Jedziemy za chwilę, już za momencik :) Zapakowani jesteśmy i o dziwo... zmieściliśmy się w przedziale wagowym, także nie będzie opłaty za nadbagaż i stresów przy odprawie. Rower ze wszystkimi klamotami waży 35 kilo. Nawet statyw mi się udało wcisnąć, z czego bardzo się cieszę. Mam nadzieję, że choć przez chwilę będzie ładna pogoda, tak abym mogła porobić zdjęcia. Mam wrażenie, że będzie padać tam cały czas... no zobaczymy. Rower zapakowany do torby rowerowej, obłożony w strategicznych miejscach tekturkami, obklejony i chroniony. Oczekuję, że po pierwsze - nie zginie w czasie lotu, po drugie - nie będzie wgnieciony, powyginany, potłuczony, czy o zgrozo, zmiażdżony (to ostatnie, to chyba przesada...). Kierunek Norge, następny wpis po powrocie :)

wtorek, 10 sierpnia 2010

no i jak z tym rowerem?

Rower zapakować w karton? Obwinąć folią z bąbelkami? Gdzie zostawić karton na lotnisku?

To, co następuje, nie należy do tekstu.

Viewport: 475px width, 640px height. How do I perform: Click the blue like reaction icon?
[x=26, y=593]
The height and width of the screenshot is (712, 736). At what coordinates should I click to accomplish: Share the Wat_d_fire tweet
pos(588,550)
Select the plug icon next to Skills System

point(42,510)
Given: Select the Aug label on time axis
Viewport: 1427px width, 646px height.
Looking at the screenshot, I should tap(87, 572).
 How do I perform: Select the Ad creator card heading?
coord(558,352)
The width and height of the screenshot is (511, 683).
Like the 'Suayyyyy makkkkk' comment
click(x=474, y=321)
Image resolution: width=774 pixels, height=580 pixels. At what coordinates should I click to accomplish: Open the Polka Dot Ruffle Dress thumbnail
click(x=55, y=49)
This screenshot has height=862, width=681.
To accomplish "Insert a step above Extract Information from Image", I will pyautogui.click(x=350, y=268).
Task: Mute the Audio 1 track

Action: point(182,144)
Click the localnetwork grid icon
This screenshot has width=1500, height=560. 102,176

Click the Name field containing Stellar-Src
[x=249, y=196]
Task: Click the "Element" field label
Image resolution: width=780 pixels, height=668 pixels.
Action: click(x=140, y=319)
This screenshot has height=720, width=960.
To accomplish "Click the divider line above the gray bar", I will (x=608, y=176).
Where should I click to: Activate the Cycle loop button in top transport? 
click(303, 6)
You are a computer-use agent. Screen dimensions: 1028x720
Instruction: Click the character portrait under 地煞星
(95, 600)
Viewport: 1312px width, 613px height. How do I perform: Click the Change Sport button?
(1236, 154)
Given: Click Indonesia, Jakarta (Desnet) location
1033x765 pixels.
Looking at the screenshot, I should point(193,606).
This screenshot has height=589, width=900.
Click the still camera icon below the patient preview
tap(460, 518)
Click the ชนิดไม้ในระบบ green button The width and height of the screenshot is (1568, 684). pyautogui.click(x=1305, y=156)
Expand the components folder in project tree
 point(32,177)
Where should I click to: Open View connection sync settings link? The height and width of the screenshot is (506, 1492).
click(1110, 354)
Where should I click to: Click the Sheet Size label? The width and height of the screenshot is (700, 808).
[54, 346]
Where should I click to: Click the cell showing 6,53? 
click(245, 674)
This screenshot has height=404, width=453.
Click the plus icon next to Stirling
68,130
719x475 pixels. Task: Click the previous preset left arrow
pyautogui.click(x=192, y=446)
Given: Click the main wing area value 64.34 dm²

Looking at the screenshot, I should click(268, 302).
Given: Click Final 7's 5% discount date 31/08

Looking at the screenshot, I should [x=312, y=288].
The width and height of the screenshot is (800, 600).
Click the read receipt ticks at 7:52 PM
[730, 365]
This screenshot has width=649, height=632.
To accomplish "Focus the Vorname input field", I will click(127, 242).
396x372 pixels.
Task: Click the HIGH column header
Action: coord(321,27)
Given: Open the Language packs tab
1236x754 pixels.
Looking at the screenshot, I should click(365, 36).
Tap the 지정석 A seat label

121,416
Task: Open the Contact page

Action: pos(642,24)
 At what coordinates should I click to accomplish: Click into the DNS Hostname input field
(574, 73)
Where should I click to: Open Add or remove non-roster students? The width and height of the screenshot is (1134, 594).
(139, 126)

Jak zorganizować karton na drogę powrotną? Czy może kupić torbę na rower i nie zawracać sobie głowy kartonem? i najważniejsze... czy mój bagaż pod tytułem 'sprzęt sportowy' czytaj 'rower' nie zaginie w czasie lotu?!?! takie pytania nas aktualnie frapują. Samo zamieszanie z tym samolotem i rowerem jest, dwa środki lokomocji zupełnie ze sobą niekompatybilne ;)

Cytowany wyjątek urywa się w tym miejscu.